После смерти Александра VI Перуджия, Болонья и ряд других городов свергли иго Чезаре. Изгнанные и преследовавшиеся папством роды Орсини, Колонна, Вителли, Малатеста и другие поспешили вернуться в свои владения. Чезаре угрожала опасность стать безземельным герцогом, а Папской области превратиться в номинальную, существующую лишь на бумаге область, тем более что Венеция использовала смерть Александра и стала быстро захватывать в Романье один город за другим, намереваясь создать прочное государство на Апеннинском полуострове.
Богатая Италия манила к себе феодалов и государей Европы. На юге Италии шла борьба между Испанией и Францией. В центре Италии не прекращались столкновения между торговой и земельной аристократией, а к северной части страны были прикованы жадные взоры Франции и Германии. Этот узел противоречивых интересов облегчал задачу папы Юлия II (1503–1513), дипломата и воина, мечтавшего о сильном и независимом папском государстве и ни перед чем не останавливавшегося для осуществления своей мечты. Его идеалом была не столько «богиня любви» Венера, которой так увлекался Александр VI, сколько «бог войны» Марс. Современники говорили, что Юлий, опоясав себя мечом и шпагой, бросил в Тибр первосвященнические ключи от неба и гневно воскликнул: «Пусть меч нас защитит, раз ключи св. Петра оказываются бессильными!» Папство этого времени вело политику «округления» и «расширения» своего государства путем искоренения феодального сепаратизма с одновременным усилением в нем централизации. Выборный характер папства мешал созданию в Папской области обычного абсолютизма и выдвигал своеобразную форму коллегиального абсолютизма в виде коллегии кардиналов, которая в курии, по существу, решала все вопросы и стремилась к полновластию в папском государстве. Между кардинальской коллегией и отдельными папами, имевшими те же интересы, что и куриальные кардиналы, происходили на почве соперничества столкновения, дававшие победу то одной, то другой стороне. Сильному человеку, как Юлий II, удалось навязать свою волю кардинальской бюрократии, тем более что Юлий не останавливался и перед насилием для достижения своих целей.
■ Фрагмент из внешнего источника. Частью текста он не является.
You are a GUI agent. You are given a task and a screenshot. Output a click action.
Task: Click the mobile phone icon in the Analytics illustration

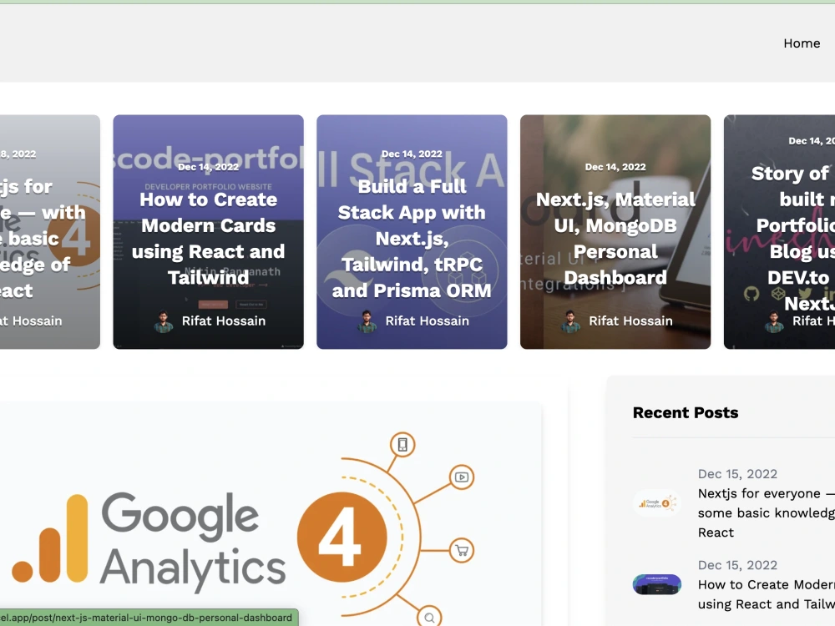tap(401, 445)
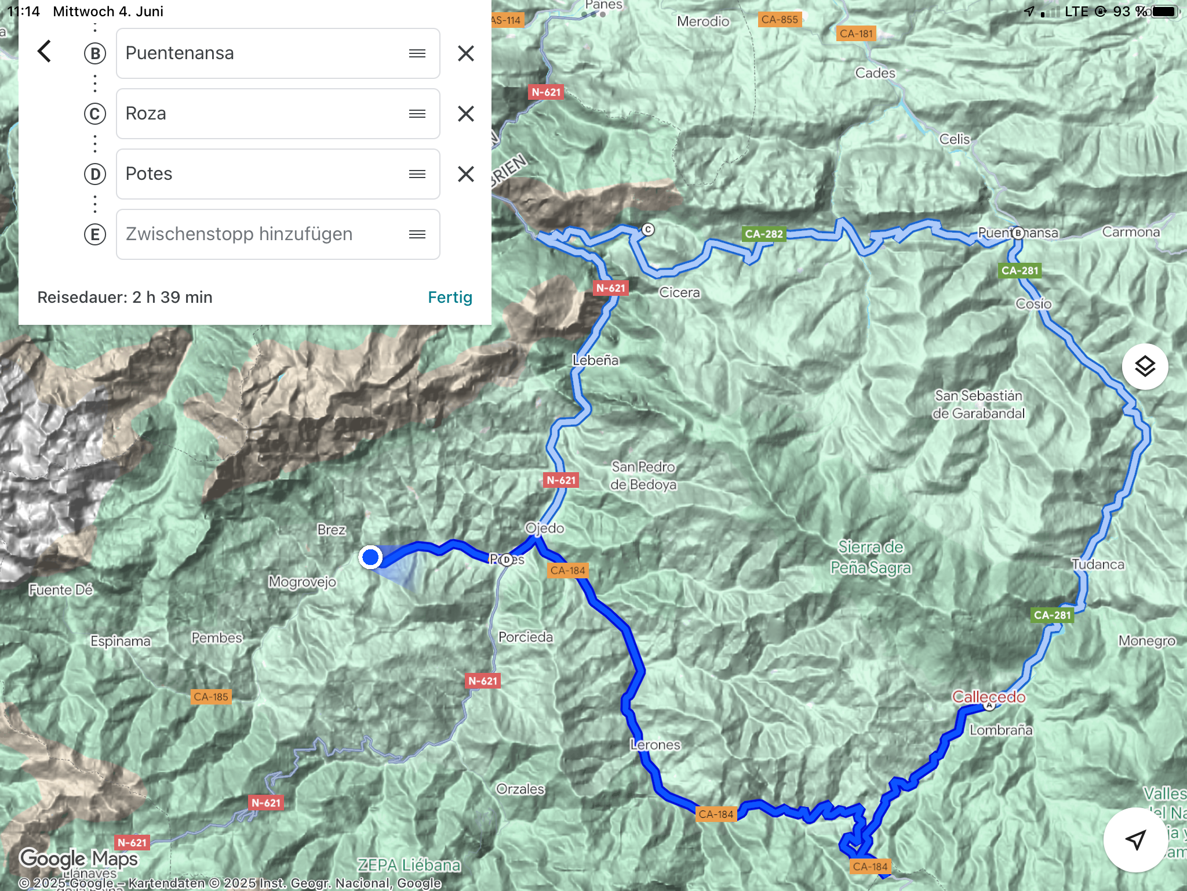The height and width of the screenshot is (891, 1187).
Task: Tap the Google Maps logo
Action: [x=79, y=859]
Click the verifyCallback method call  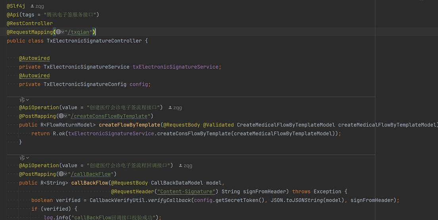(169, 200)
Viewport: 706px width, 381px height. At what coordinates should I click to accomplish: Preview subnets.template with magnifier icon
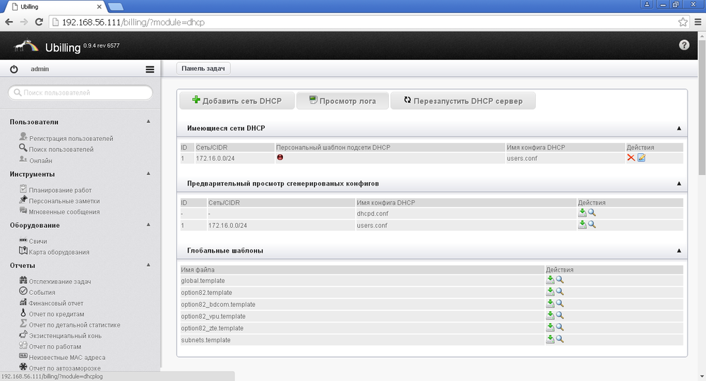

«Мечу» своему Юлий II был обязан тем, что от союза с Венецией отпал ряд городов Романьи; к папскому государству были присоединены даже Парма, Пьяченца и Реджио. Макиавелли не без чувства гордости относил к своим последователям того, благодаря кому Папская область, как он говорит, «внушает ныне к себе уважение даже со стороны французского короля, хотя еще так недавно самый захолустный барон глядел на это государство с презрением и отхватывал от него жирные куски».